** STORED DATA follows **
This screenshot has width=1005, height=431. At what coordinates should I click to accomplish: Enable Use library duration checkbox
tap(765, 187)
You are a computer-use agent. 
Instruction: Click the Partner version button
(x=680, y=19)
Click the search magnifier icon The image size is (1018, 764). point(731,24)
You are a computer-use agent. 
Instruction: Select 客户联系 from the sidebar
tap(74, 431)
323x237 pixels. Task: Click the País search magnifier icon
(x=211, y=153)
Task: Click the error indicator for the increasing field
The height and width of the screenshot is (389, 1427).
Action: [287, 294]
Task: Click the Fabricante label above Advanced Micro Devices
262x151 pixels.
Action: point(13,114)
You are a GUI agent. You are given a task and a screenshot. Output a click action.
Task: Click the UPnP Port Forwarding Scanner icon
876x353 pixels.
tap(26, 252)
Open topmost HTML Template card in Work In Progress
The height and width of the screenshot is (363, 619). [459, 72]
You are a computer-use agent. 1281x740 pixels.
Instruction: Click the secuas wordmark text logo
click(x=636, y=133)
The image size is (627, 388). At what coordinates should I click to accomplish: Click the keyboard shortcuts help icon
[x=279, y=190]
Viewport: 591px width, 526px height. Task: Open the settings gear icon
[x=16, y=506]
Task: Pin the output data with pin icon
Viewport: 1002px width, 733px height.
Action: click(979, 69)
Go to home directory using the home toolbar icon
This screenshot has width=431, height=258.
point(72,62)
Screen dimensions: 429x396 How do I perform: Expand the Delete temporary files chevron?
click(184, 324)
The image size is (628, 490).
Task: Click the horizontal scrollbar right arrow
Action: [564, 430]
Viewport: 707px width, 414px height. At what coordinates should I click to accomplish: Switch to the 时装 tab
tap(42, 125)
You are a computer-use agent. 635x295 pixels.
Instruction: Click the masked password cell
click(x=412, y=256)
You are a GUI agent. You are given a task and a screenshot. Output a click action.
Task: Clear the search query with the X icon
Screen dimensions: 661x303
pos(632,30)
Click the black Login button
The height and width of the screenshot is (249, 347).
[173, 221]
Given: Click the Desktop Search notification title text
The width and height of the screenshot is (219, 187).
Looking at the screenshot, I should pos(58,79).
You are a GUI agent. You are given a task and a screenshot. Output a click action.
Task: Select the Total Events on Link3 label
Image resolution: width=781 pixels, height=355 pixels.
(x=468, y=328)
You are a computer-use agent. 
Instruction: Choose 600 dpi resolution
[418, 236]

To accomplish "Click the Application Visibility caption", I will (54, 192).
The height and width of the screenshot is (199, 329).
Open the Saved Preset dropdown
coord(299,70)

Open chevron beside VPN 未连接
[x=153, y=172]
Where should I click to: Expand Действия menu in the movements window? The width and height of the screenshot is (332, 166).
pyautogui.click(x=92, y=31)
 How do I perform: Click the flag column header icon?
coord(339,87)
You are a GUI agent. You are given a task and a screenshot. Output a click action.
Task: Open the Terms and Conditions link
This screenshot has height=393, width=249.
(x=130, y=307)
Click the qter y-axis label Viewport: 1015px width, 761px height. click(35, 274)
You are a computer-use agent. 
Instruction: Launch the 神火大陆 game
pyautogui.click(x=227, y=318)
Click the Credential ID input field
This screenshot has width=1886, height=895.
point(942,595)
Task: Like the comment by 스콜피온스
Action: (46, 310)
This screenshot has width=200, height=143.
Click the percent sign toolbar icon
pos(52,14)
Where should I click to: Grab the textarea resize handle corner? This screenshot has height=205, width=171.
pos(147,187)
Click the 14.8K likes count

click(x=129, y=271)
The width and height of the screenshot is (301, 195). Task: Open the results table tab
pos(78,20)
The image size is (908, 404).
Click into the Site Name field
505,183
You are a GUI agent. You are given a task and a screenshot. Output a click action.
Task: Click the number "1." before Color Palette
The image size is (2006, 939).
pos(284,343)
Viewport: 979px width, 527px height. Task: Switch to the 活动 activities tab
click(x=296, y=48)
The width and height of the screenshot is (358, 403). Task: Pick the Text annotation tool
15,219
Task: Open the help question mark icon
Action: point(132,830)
** End of STORED DATA **
Produce a word-for-word restatement of all the records.

This screenshot has width=1005, height=431. At what coordinates should I click to accomplish: Enable Use library duration checkbox
tap(765, 187)
You are a computer-use agent. 
Instruction: Click the Partner version button
(x=680, y=19)
Click the search magnifier icon The image size is (1018, 764). point(731,24)
You are a computer-use agent. 
Instruction: Select 客户联系 from the sidebar
tap(74, 431)
323x237 pixels. Task: Click the País search magnifier icon
(x=211, y=153)
Task: Click the error indicator for the increasing field
The height and width of the screenshot is (389, 1427).
Action: [287, 294]
Task: Click the Fabricante label above Advanced Micro Devices
262x151 pixels.
Action: point(13,114)
You are a GUI agent. You are given a task and a screenshot. Output a click action.
Task: Click the UPnP Port Forwarding Scanner icon
876x353 pixels.
tap(26, 252)
Open topmost HTML Template card in Work In Progress
The height and width of the screenshot is (363, 619). [459, 72]
You are a computer-use agent. 1281x740 pixels.
Instruction: Click the secuas wordmark text logo
click(x=636, y=133)
The image size is (627, 388). At what coordinates should I click to accomplish: Click the keyboard shortcuts help icon
[x=279, y=190]
Viewport: 591px width, 526px height. Task: Open the settings gear icon
[x=16, y=506]
Task: Pin the output data with pin icon
Viewport: 1002px width, 733px height.
Action: click(979, 69)
Go to home directory using the home toolbar icon
This screenshot has width=431, height=258.
point(72,62)
Screen dimensions: 429x396 How do I perform: Expand the Delete temporary files chevron?
click(184, 324)
The image size is (628, 490).
Task: Click the horizontal scrollbar right arrow
Action: [564, 430]
Viewport: 707px width, 414px height. At what coordinates should I click to accomplish: Switch to the 时装 tab
tap(42, 125)
You are a computer-use agent. 635x295 pixels.
Instruction: Click the masked password cell
click(x=412, y=256)
You are a GUI agent. You are given a task and a screenshot. Output a click action.
Task: Clear the search query with the X icon
Screen dimensions: 661x303
pos(632,30)
Click the black Login button
The height and width of the screenshot is (249, 347).
[173, 221]
Given: Click the Desktop Search notification title text
The width and height of the screenshot is (219, 187).
Looking at the screenshot, I should pos(58,79).
You are a GUI agent. You are given a task and a screenshot. Output a click action.
Task: Select the Total Events on Link3 label
Image resolution: width=781 pixels, height=355 pixels.
(x=468, y=328)
You are a computer-use agent. 
Instruction: Choose 600 dpi resolution
[418, 236]

To accomplish "Click the Application Visibility caption", I will (54, 192).
The height and width of the screenshot is (199, 329).
Open the Saved Preset dropdown
coord(299,70)

Open chevron beside VPN 未连接
[x=153, y=172]
Where should I click to: Expand Действия menu in the movements window? The width and height of the screenshot is (332, 166).
pyautogui.click(x=92, y=31)
 How do I perform: Click the flag column header icon?
coord(339,87)
You are a GUI agent. You are given a task and a screenshot. Output a click action.
Task: Open the Terms and Conditions link
This screenshot has height=393, width=249.
(x=130, y=307)
Click the qter y-axis label Viewport: 1015px width, 761px height. click(35, 274)
You are a computer-use agent. 
Instruction: Launch the 神火大陆 game
pyautogui.click(x=227, y=318)
Click the Credential ID input field
This screenshot has width=1886, height=895.
point(942,595)
Task: Like the comment by 스콜피온스
Action: (46, 310)
This screenshot has width=200, height=143.
Click the percent sign toolbar icon
pos(52,14)
Where should I click to: Grab the textarea resize handle corner? This screenshot has height=205, width=171.
pos(147,187)
Click the 14.8K likes count

click(x=129, y=271)
The width and height of the screenshot is (301, 195). Task: Open the results table tab
pos(78,20)
The image size is (908, 404).
Click into the Site Name field
505,183
You are a GUI agent. You are given a task and a screenshot. Output a click action.
Task: Click the number "1." before Color Palette
The image size is (2006, 939).
pos(284,343)
Viewport: 979px width, 527px height. Task: Switch to the 活动 activities tab
click(x=296, y=48)
The width and height of the screenshot is (358, 403). Task: Pick the Text annotation tool
15,219
Task: Open the help question mark icon
Action: point(132,830)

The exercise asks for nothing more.